Stored items
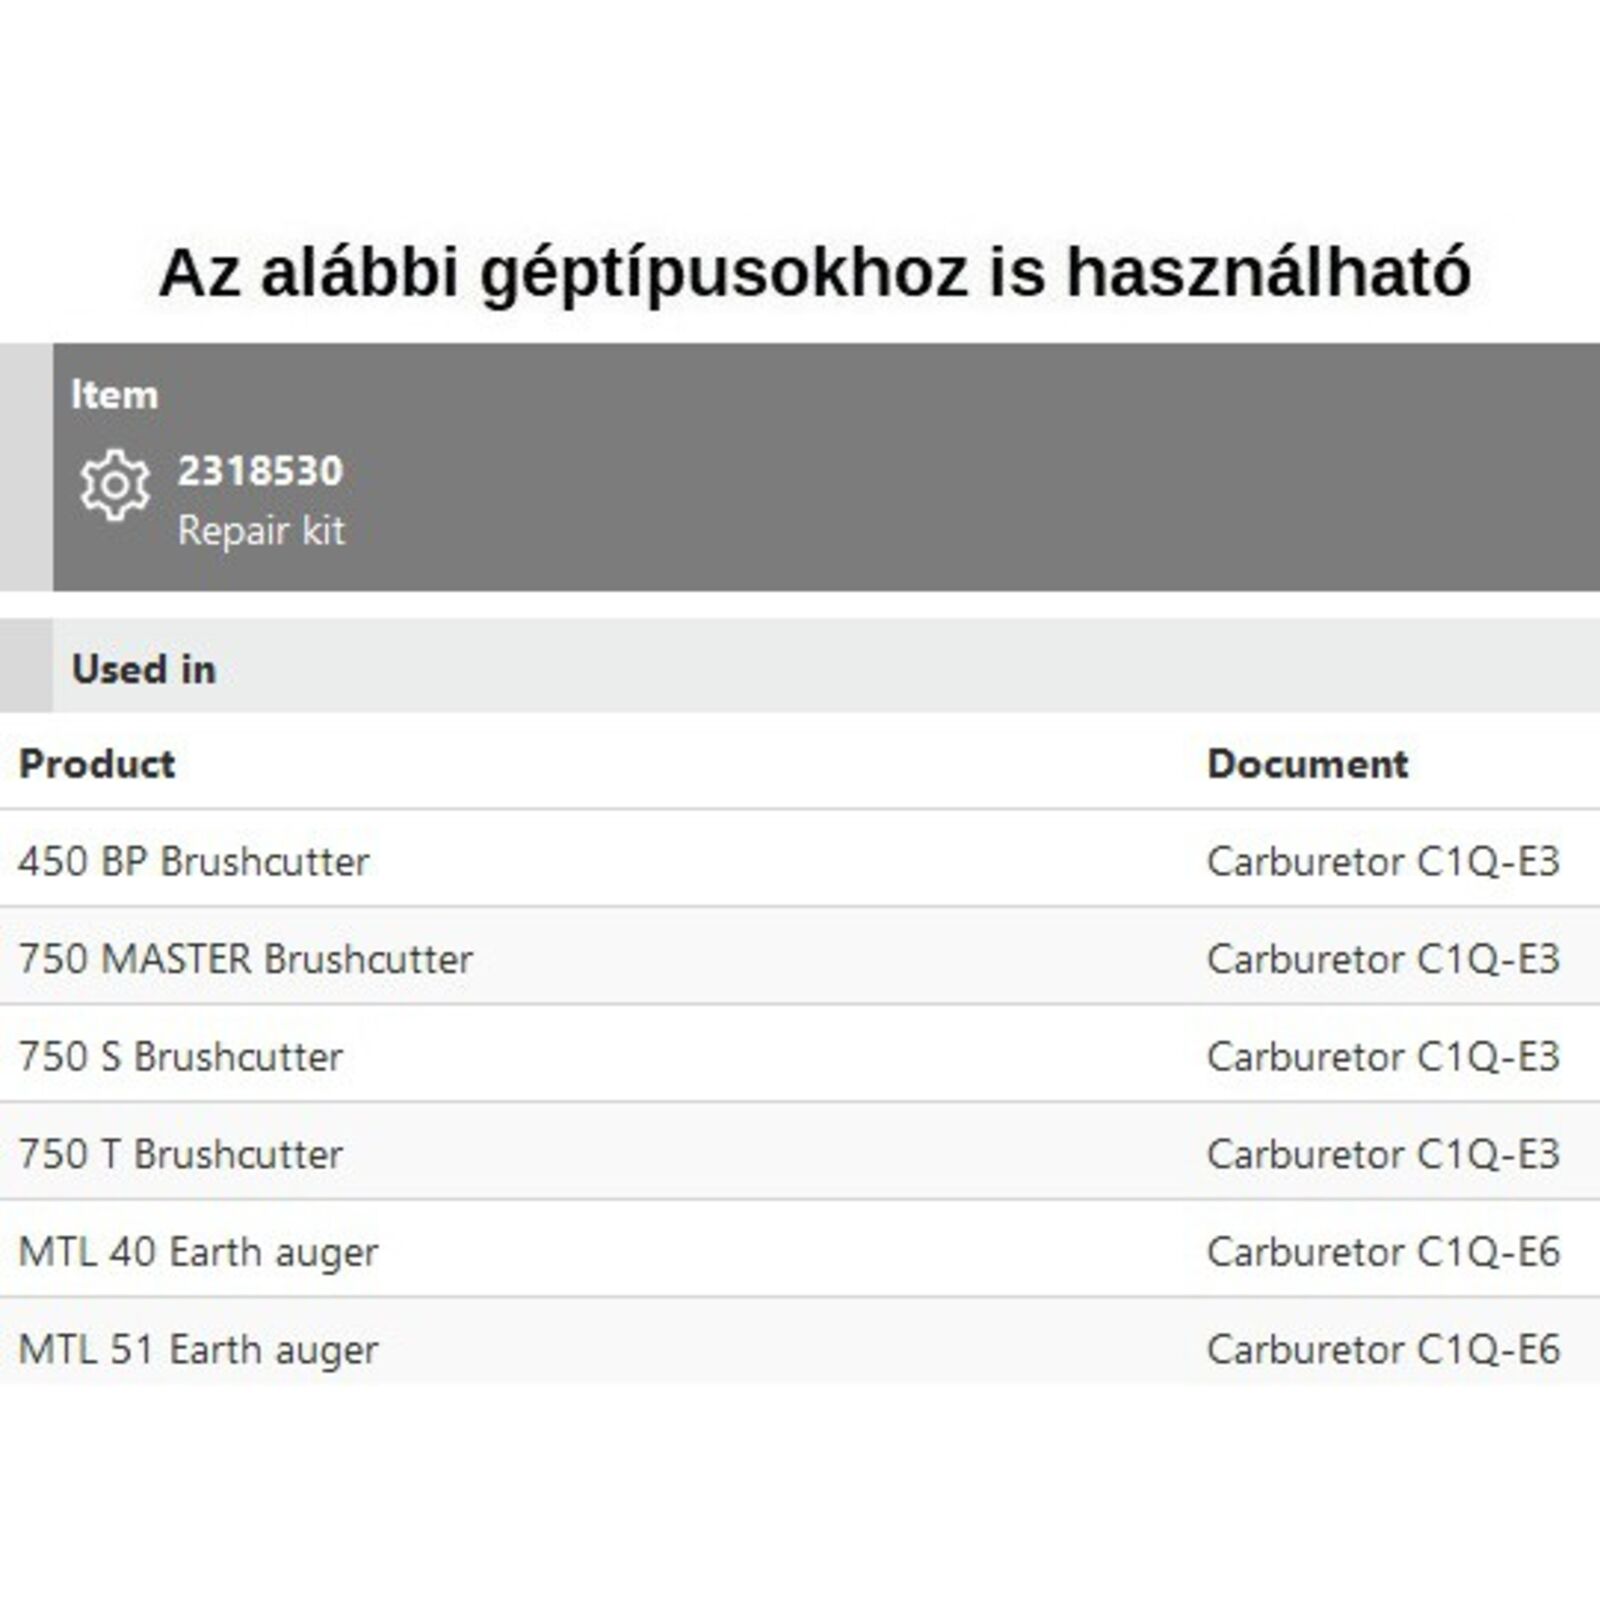Viewport: 1600px width, 1600px height.
Task: Open Carburetor C1Q-E6 document for MTL 51
Action: tap(1383, 1349)
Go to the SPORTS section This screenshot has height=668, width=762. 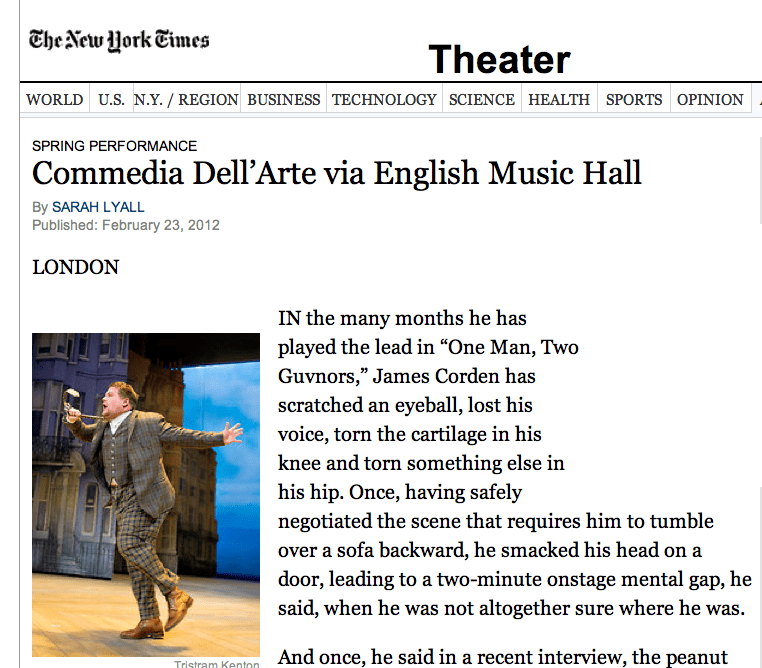[634, 99]
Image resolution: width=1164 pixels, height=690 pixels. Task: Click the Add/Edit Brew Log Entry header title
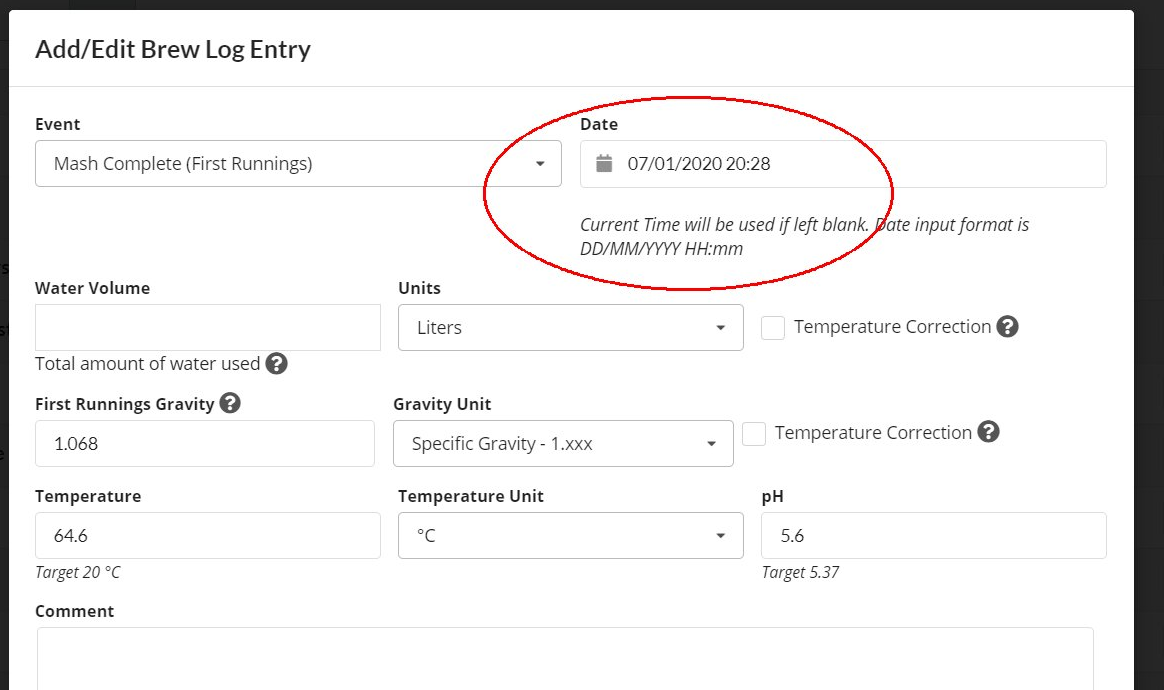point(173,49)
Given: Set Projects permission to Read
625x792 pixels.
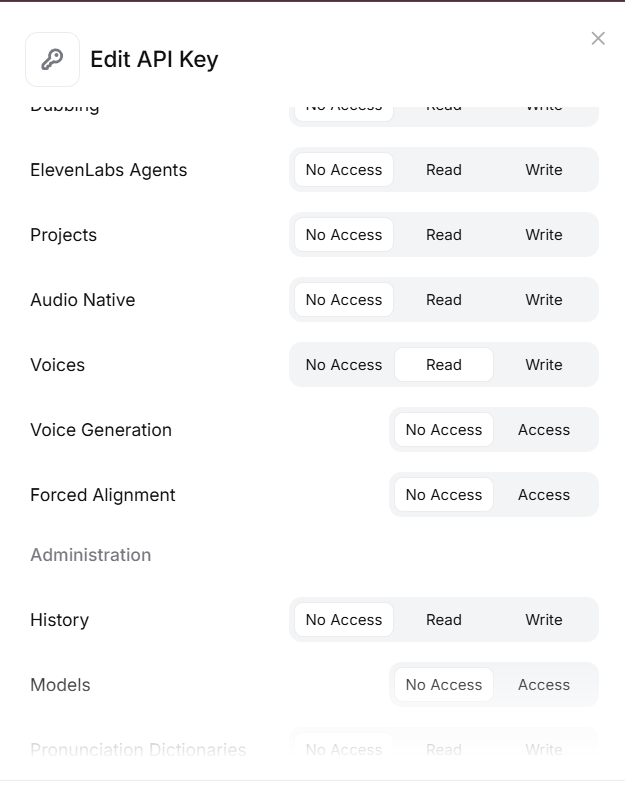Looking at the screenshot, I should click(x=444, y=235).
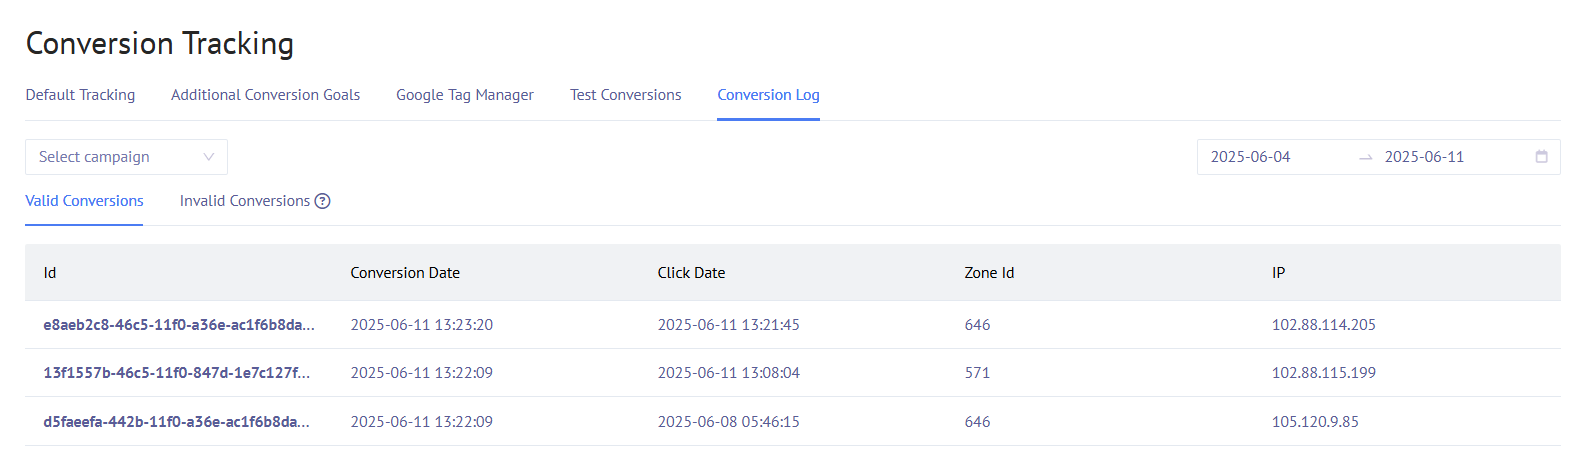Open conversion ID starting with d5faeefa
Screen dimensions: 1571x451
176,422
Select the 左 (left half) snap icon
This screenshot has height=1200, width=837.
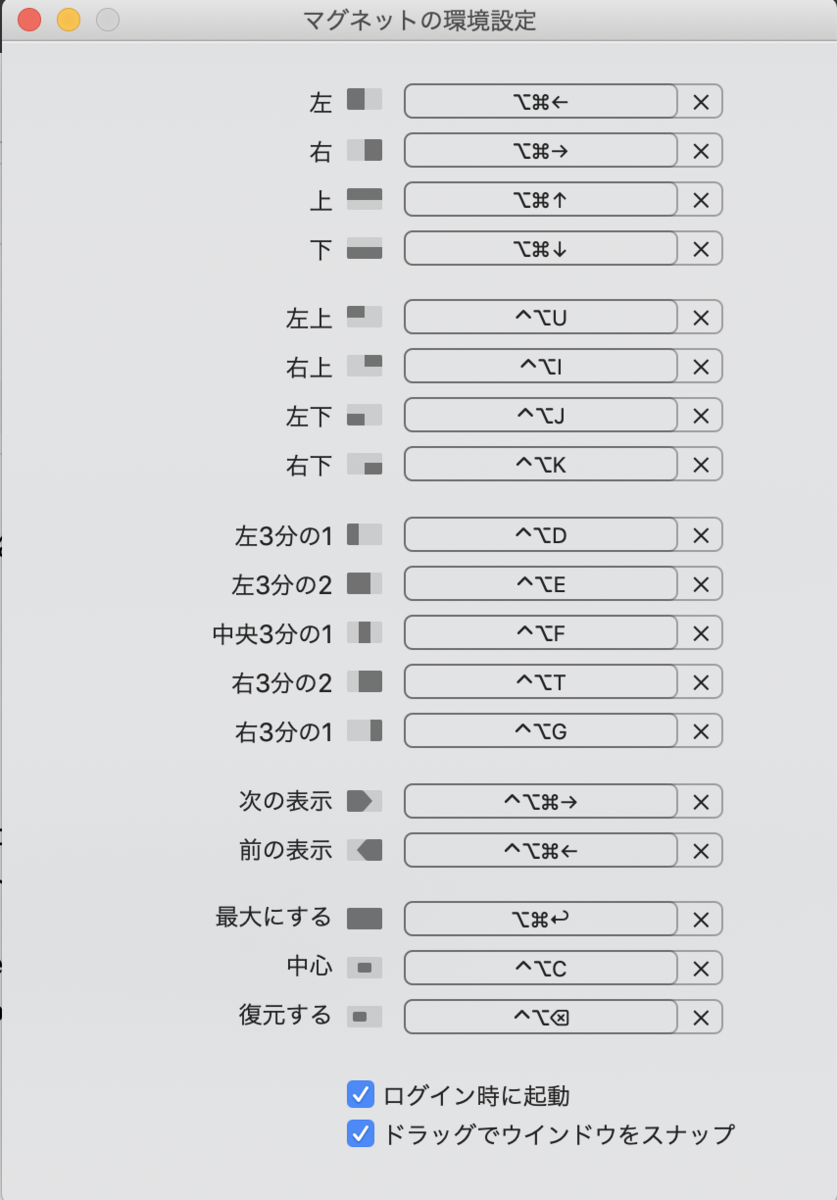[364, 100]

- [Required work]:
I would like the lines from the one with "Image resolution: width=1164" through the last line of the data above retyped exactly, with pictures left out, please.

- [Exercise solution]:
Image resolution: width=1164 pixels, height=690 pixels. Task: Click the Add/Edit Brew Log Entry header title
point(173,49)
Given: Set Projects permission to Read
625x792 pixels.
Looking at the screenshot, I should click(x=444, y=235).
Open conversion ID starting with d5faeefa
Screen dimensions: 1571x451
176,422
Select the 左 (left half) snap icon
This screenshot has height=1200, width=837.
[364, 100]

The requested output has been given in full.